How We Score CIS Subcontractor Risk: A Methodology Note

The legal question the Finance Bill 2025 asks is, in form, an evidential one: given the information reasonably available, what did the contractor know, and did they act in proportion to it?

This note sets out how we approach that question at Tax Radar. It explains why a transparent, multi-source scoring framework is a better fit for the legal standard than either a checklist or a black-box model, what categories of signal we treat as informative, how those signals are calibrated, and what is deliberately out of scope.

1. Why checklists are insufficient

Standard CIS due diligence relies on verifying a small set of attributes at onboarding: registration status, identity, basic credentials. The structure of this approach has three weaknesses.

It treats subcontractors as point observations. Each one is evaluated in isolation and at a single moment in time. The window between a subcontractor’s last verification and HMRC’s first enquiry is precisely where the “should have known” test bites, and a checklist sees nothing in that window.
It assumes signals are reliable on their face. A subcontractor engaged in fraud has every incentive to pass an obvious check. The dangerous cases tend to be the ones that look ordinary at the point of verification.
It conflates absence of a flag with evidence of compliance. Absence of a flag is evidence of nothing in particular, unless the system has actively looked for, and failed to find, specific patterns.

In every detection domain, whether card fraud, AML, or sanctions screening, these three weaknesses produce the same failure mode: the system catches the obvious cases and misses the costly ones.

2. The legal standard, as a system requirement

The “knew or should have known” standard, expressed operationally, requires a contractor to demonstrate two things:

They had access to a reasonable set of risk signals.
They acted on those signals in proportion to what the signals suggested.

Three implications follow, and they shape every design decision in our engine.

The audit trail is the deliverable, not the score. HMRC and the courts assess the contractor’s response to the information they had. The score is an input to that response, not a substitute for it. Every assessment we generate is paired with a structured, time-stamped record of the factors that drove it, retained for seven years.
Explainability is not optional. A score without an attributable rationale is not a defence. Under GDPR Article 22, automated decisions that materially affect a data subject must be accompanied by meaningful information about the logic involved. A black-box model fails that test by construction.
Proportionate scrutiny in the presence of moderate evidence is reasonable care. The system must therefore distinguish gradations rather than merely “pass” and “fail”, and tie each gradation to a defined action.

These three constraints are why we built a calibrated, transparent rule engine rather than a learned classifier. A learned model could in principle catch more subtle patterns, but at the current stage we judge the explainability cost to outweigh the marginal gain. The engine is a calibrated rule framework by deliberate choice, not by default.

Data segment —
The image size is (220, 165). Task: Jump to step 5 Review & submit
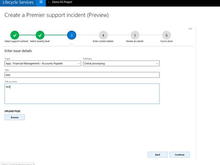(135, 35)
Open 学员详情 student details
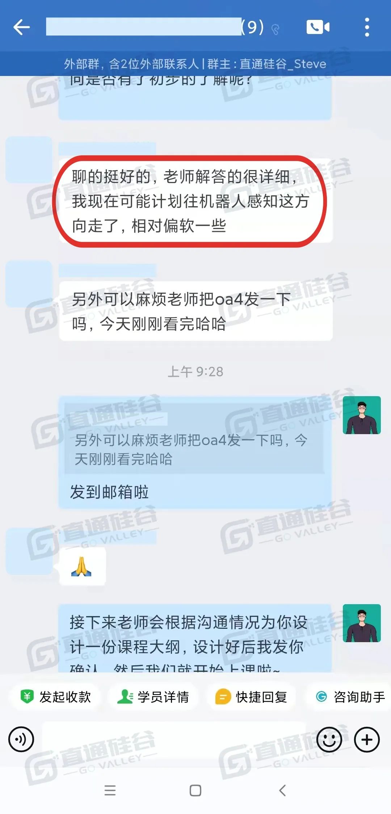 [x=153, y=697]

Required task 1 —
What weaknesses of standard checklist due diligence does the CIS subcontractor risk note identify? List each one.
Required task 2 —
Can you write the next part of the CIS subcontractor risk note, picking up after its final paragraph?

Reply 1 —
- It treats subcontractors as point observations, evaluating each one in isolation and at a single moment in time.
- It assumes signals are reliable on their face.
- It conflates absence of a flag with evidence of compliance.

Reply 2 —
3. What we look at, and why

Our engine combines signals from a small number of authoritative sources. Each one is independently maintained, periodically refreshed, and carries known evidential weight in HMRC and tribunal proceedings.

Identity, status, and registration

HMRC CIS verification confirms whether a subcontractor is registered and which deduction rate applies (Gross, Standard, or Higher). The tax treatment is informational rather than scored, but its absence, when registration would be expected, is itself a flag.
HMRC VAT verification (Notice 726 compliance) is performed on every subcontractor with a VAT number. De-registration, mismatched names, and invalid formats are weighted distinctly from “check unavailable”, because the evidential value of each is different.
Companies House provides company status, filing currency, officer history, PSC structure, and insolvency status.

Director-level signals

OFSI sanctions screening runs against the consolidated list with calibrated fuzzy matching, tuned conservatively against known true positives and negatives. A match is the highest single contribution to the score.
HMRC Deliberate Tax Defaulters list is screened with the same fuzzy-matching approach. False negatives on this list carry the highest legal cost, so the threshold is set conservatively.
Companies House Disqualified Directors register is screened on every director. Engaging a disqualified director is a criminal offence under the Company Directors Disqualification Act 1986, which is reflected in the weight assigned to a match.

Phoenix indicators

Phoenix activity rarely shows itself in any single field. We score it from a combination of:

dissolved company counts in a director’s recent history
an unusually high number of concurrent or recent directorships
rapid sequential incorporation patterns over a defined recent window
company age, with sharper weighting for very recently incorporated entities
officer turnover and rapid officer churn within a defined recent window

No single one of these is sufficient. The combination is what carries signal, and the combination is what the engine is designed to surface.

Commercial reality (three-tier benchmarking)

For every subcontractor whose pricing data we hold, we benchmark against three tiers.

Tier 1, the compliance floor. Statutory minima: National Living Wage by age band, employer NI on earnings above the Secondary Threshold, auto-enrolment pension contributions, and statutory holiday pay. These define the absolute floor below which a quoted rate is mathematically incompatible with lawful PAYE employment.

Tier 2, the statutory cost stack. What it would cost a compliant employer to deliver the same labour after on-costs. This is the line below which legitimate competition is implausible without offsetting efficiencies.

Tier 3, market reality. ONS Annual Survey of Hours and Earnings (ASHE) hourly pay distributions by region and percentile, with a calibrated self-employed uplift to reconcile ASHE’s PAYE basis with CIS subcontractor economics. Cross-referenced with Hudson Contract’s published self-employed pay trends where available.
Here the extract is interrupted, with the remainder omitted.